At the last City Council meeting of 2010, Shaheen was still trying to make that argument. Council passed an ordinance Wilbanks introduced allowing department heads the same appeal rights for dismissals as other city employees.
“You’ve got to run the city like a business,” Shaheen said during the meeting. “This is not a good business practice.”
Councilman Tom Simms Jr. -- who, along with Councilman John Williams, did not support the measure -- believed politics were at play.
“It’s a shallow attempt to take authority away from the Mayor’s Office,” Simms said during the meeting. He did not return a phone call to be interviewed for this article.
Wilbanks has said the ordinance about department head dismissals stems from a conflict between police Chief Brett Evans and Shaheen.
In August, Shaheen suspended Evans for seven days for violating city policy regarding campaigning. Evans, who lives outside city limits, had a sign in his yard for Shaheen’s opponent, Chuck Chalk. After two days, council ended Evans’s suspension during a called meeting.
Evans did not respond to a request for comment through the police department’s public information officer.
“You have to let the election go. You have to forget all the politics,” Wilbanks said of Shaheen’s challenges. “You have to move forward. ... You need to stop playing politics and get things done.”
In many cases, Wilbanks votes in line with new council members Mike Daley, Paul Shealy and Lee, often against the mayor. In June, the four voted to oust Shaheen as chairman of the Warner Robins Redevelopment Agency and give the role to Daley. Simms voted against the measure and Williams abstained from the vote.
Wilbanks said there is no credibility to the argument that they gang up on Shaheen.
“You have to carry out the majority vote,” he said. “The mayor doesn’t do that.”
In August, the four also voted for an investigation -- formerly called an investigative audit -- into city functions with a focus on the first portion of 2010.

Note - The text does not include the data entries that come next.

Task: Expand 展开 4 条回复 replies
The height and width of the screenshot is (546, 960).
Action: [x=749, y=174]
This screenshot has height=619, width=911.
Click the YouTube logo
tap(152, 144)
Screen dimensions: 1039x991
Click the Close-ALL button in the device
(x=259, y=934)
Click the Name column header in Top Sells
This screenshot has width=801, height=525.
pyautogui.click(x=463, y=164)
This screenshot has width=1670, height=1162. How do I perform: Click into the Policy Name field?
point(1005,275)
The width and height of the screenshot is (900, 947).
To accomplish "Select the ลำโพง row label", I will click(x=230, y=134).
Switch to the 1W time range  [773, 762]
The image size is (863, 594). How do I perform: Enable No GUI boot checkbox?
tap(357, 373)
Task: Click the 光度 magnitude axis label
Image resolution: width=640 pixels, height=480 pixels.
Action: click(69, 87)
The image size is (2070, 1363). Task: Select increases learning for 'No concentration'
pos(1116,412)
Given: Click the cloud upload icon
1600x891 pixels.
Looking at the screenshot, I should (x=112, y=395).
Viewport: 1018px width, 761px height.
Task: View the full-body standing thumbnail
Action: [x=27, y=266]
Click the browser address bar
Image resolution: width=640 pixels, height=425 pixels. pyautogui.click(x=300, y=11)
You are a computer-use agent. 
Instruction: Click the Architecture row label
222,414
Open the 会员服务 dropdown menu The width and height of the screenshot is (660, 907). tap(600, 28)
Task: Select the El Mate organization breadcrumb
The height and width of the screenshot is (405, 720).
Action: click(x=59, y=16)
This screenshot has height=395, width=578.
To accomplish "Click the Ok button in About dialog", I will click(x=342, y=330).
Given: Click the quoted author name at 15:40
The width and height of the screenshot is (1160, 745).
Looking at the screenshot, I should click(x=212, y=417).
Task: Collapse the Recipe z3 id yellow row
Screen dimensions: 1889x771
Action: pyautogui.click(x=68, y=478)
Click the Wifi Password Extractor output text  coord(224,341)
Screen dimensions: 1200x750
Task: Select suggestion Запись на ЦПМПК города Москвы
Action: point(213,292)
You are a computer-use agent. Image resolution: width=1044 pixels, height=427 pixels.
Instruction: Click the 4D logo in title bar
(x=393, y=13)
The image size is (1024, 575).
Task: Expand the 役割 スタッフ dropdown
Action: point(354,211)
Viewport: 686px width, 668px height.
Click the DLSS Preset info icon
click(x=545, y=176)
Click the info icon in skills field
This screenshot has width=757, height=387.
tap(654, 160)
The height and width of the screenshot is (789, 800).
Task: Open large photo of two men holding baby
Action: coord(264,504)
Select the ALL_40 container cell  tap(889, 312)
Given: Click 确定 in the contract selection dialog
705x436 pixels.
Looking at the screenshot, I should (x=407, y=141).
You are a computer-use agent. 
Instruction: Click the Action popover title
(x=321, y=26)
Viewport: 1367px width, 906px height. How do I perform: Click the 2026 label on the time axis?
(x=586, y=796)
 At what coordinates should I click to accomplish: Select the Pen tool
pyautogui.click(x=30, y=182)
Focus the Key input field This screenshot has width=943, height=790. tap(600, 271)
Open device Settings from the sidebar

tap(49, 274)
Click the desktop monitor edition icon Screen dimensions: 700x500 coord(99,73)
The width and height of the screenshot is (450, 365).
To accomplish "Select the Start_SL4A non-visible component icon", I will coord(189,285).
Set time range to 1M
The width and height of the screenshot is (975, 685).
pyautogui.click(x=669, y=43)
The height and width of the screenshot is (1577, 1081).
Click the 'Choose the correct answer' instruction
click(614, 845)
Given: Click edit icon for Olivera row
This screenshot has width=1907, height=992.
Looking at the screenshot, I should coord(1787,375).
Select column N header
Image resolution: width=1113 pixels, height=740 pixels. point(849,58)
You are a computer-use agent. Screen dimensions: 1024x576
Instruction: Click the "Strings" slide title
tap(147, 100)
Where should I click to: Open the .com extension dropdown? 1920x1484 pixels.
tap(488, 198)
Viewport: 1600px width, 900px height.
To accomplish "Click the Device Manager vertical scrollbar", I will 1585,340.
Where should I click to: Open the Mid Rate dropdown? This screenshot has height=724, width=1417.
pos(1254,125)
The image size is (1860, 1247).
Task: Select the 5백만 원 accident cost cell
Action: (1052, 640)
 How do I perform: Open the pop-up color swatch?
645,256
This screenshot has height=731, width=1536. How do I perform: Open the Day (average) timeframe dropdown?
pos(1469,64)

Former City Clerk Stan Martin, who submitted a contract to perform the investigation, already has done some work on the topic. However, it is unclear whether Martin is authorized to conduct the audit if the mayor doesn’t sign the contract.
Martin was fired in December 2009 for an October 2009 incident in which he and another employee peeked above the ceiling tiles of the late mayor Walker’s office. He has said Shaheen and the new council should have hired him back in January after a GBI investigation found no wrongdoing.
Williams wrote in a statement that Shaheen has done an admirable job in the face of the challenges with council. Stepping into government and away from private enterprise can be hard for anybody, and it can take years to build alliances to ensure a smooth operating organization, he wrote.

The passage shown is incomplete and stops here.